Istruzioni esercizio =
Secondo l'estratto, perché per la sanità si profila una manovra fatta con "zero euro"? Spiegalo in una o due frasi.

### Estratto fornito

Per la sanità con i medici in fuga, le liste d’attesa che trasformano in un diritto di carta quello alle cure gratuite per tutti e una innovazione tecnologica che stenta ad entrare nei nostri ospedali si profila una manovra old style. Di quelle fatte con “zero euro” e “razionalizzazioni” della spesa, che tante volte in passato si sono trasformate in “razionamento” dei finanziamenti più che in lotta agli sprechi. Perché soldi da spendere in manovra ce ne sono pochi e quelli che al Mef si sta cercando di racimolare andranno soprattutto al taglio del cuneo fiscale, lasciando a mani vuote i ministri che prima della pausa estiva si erano recati in processione dal ministro dell’Economia, Giancarlo Giorgetti, con la loro lista della spesa. Così aveva fatto anche il ministro della Salute, Orazio Schillaci, entrato in Via XX settembre con 4 miliardi di euro in richieste per estendere a tutti i medici gli incentivi riservati per ora solo a quelli dei pronto soccorso e che ne era uscito con la promessa che a quelle cifre non ci si poteva proprio arrivare, ma a 2,5-3 si.
E invece ora quei soldi l’ex rettore d Tor Vergata prestato alla politica dovrà cercare di racimolarli tagliando i rami secchi della “sua” sanità. Sempre che ce ne siano ancora dopo 37 miliardi di tagli in 10 anni. Impresa improba, che rischia di portare al collasso la sanità pubblica, visto che 15 dei 130 miliardi di fondo sanitario nazionale se li è già mangiati l’inflazione.
Ma sia i tecnici della Salute sia il Centro studi di Fratelli d’Italia, che ha nella deputata Ylenja Lucaselli la sua testa di ponte con il Tesoro, si sono già messi al lavoro per individuare le sacche di spreco su cui intervenire. Viene invece liquidata dall’Economia come una «balla agostana» l’idea di introdurre come per le banche una tassa sugli extraprofitti delle case farmaceutiche. Che avrebbe significato poi colpire Pfizer e Moderna che di incassi ne hanno fatti a palate con i vaccini anti-Covid. Una mossa ad alto rischio di incostituzionalità oltre che di ritorsioni da parte delle stesse case farmaceutiche in caso di nuove emergenze sanitarie che richiedessero l’uso di antidoti.

######
### Dati forniti

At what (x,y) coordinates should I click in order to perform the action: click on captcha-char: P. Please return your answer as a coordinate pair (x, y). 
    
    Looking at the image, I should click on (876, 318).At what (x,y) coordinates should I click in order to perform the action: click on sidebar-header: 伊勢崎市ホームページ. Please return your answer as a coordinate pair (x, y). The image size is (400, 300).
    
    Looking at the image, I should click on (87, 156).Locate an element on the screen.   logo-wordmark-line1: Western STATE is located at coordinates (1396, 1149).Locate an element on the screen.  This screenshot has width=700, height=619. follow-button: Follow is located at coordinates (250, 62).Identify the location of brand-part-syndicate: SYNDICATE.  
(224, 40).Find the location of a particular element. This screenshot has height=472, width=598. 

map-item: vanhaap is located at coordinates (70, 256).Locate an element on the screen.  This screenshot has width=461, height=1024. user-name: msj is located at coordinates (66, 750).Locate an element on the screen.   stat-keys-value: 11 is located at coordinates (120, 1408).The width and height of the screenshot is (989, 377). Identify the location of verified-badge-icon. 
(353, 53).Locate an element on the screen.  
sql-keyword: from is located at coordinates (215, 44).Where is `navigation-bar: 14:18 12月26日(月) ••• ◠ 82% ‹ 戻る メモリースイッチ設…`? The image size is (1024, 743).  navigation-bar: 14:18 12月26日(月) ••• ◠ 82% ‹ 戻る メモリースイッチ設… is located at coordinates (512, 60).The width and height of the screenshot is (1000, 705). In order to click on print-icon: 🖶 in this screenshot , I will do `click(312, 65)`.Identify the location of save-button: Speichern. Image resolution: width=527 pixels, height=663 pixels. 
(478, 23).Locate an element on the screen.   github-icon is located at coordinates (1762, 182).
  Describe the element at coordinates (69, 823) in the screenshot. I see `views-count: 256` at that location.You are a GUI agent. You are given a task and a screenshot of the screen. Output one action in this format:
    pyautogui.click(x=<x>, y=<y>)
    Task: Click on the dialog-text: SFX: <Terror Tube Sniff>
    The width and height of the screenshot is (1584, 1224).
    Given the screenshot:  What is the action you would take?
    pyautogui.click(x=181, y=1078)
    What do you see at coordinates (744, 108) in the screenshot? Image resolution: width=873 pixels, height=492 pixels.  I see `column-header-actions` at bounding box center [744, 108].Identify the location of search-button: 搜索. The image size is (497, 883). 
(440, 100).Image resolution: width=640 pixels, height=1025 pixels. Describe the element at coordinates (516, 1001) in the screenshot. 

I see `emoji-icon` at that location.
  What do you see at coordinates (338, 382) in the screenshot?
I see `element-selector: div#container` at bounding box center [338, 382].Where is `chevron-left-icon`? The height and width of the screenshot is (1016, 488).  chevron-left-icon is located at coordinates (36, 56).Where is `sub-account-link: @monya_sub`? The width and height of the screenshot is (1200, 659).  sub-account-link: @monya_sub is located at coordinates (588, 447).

######

Spazio risposta =
Perché i soldi da spendere nella manovra sono pochi e quelli che il Mef sta cercando di racimolare andranno soprattutto al taglio del cuneo fiscale. Così i ministri che avevano presentato a Giorgetti la loro lista della spesa restano a mani vuote.